Resolution and dimensional compression
A profound discussion of resolution and frame rate by James Cameron here
My work revolves around the routinely spectacular resolution of the human eye-brain system, and, in turn, that our displays of evidence should be worthy of the routine functioning human eye-brain system. This is, for example, the
conclusion of sparkline analysis in Beautiful Evidence, where the idea is to make our data graphics at least operate at the
resolution of good typography (say 2400 dpi).
Below is a link to an article in Current Biology (July 2006) by Judith McLean and Michael A. Freed, from the University of
Pennsylvania School of Medicine, and Ronen Segev and Michael J. Berry III, from Princeton University. The research suggests that the
human retina transmits data to the brain at the rate of 10 million bits per second, which is close to an Ethernet connection! See Kristin Koch, Judith McLean, Ronen Segev, Michael A. Freed, Michael J. Berry,
Vijay Balasubramanian, Peter Sterling, “How Much the Eye Tells the Brain,” Current Biology
16 (July 25, 2006), 1428-1434.
PDF file
here
Looking around the world is easier than analyzing evidence displays, and there may also be within-brain impediments to handling
vast amounts of abstract data, but at least the narrow-band choke point for information resolution should not be the display itself.

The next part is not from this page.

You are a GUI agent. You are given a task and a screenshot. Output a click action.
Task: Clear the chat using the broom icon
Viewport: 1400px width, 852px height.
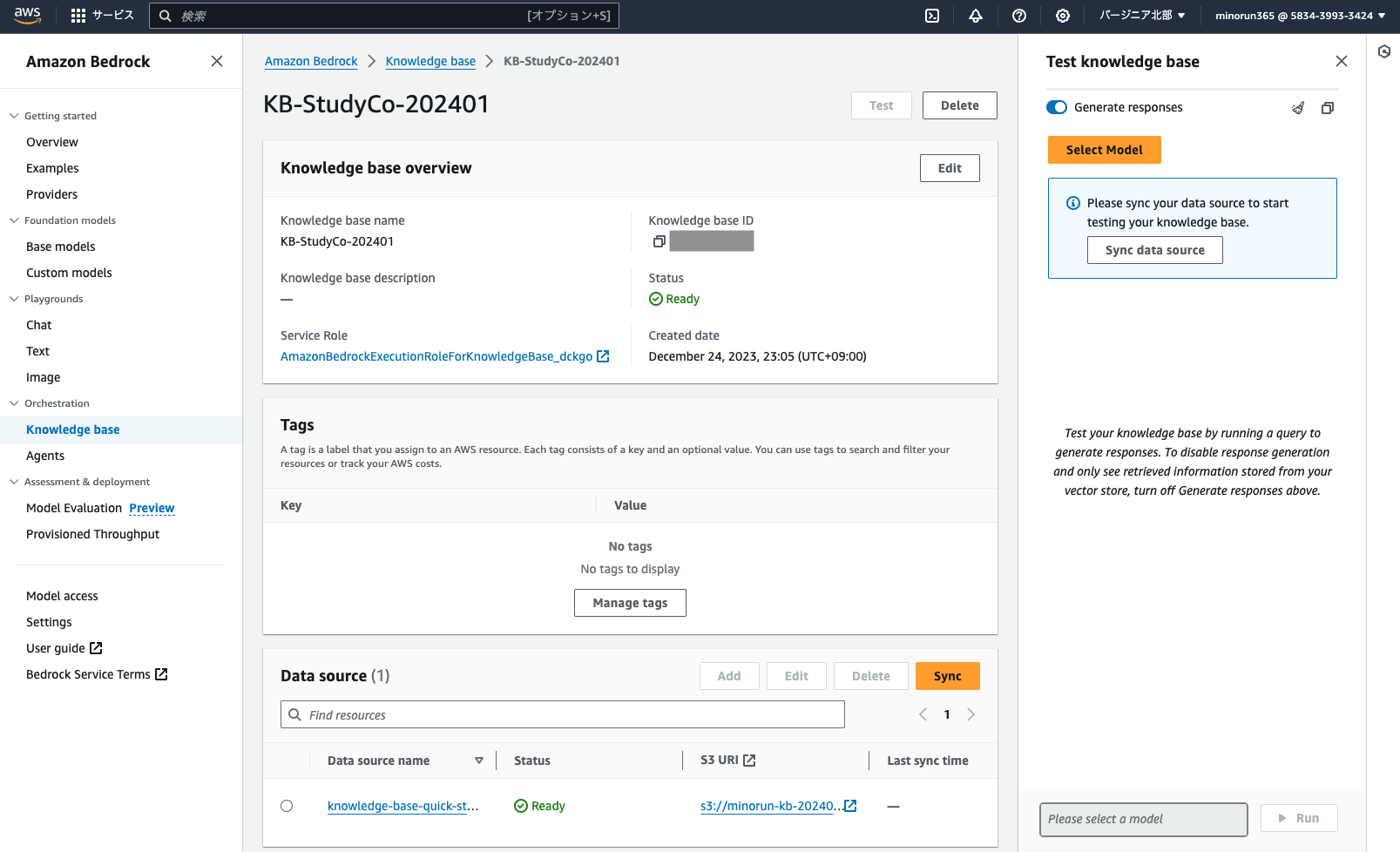click(x=1297, y=107)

The average PP slide contains 40 words, which take less 10 seconds to read. Call that 1000 bits per second, which comes to
1/10,000 of the routine human retina-brain data capacity.
Memory problems can be partly handled by high-resolution displays, so that key comparisons are made adjacent in space within
the common eyespan. Spatial adjacency greatly reduces the memory problems associated with making comparisons of small
amounts of information stacked in time.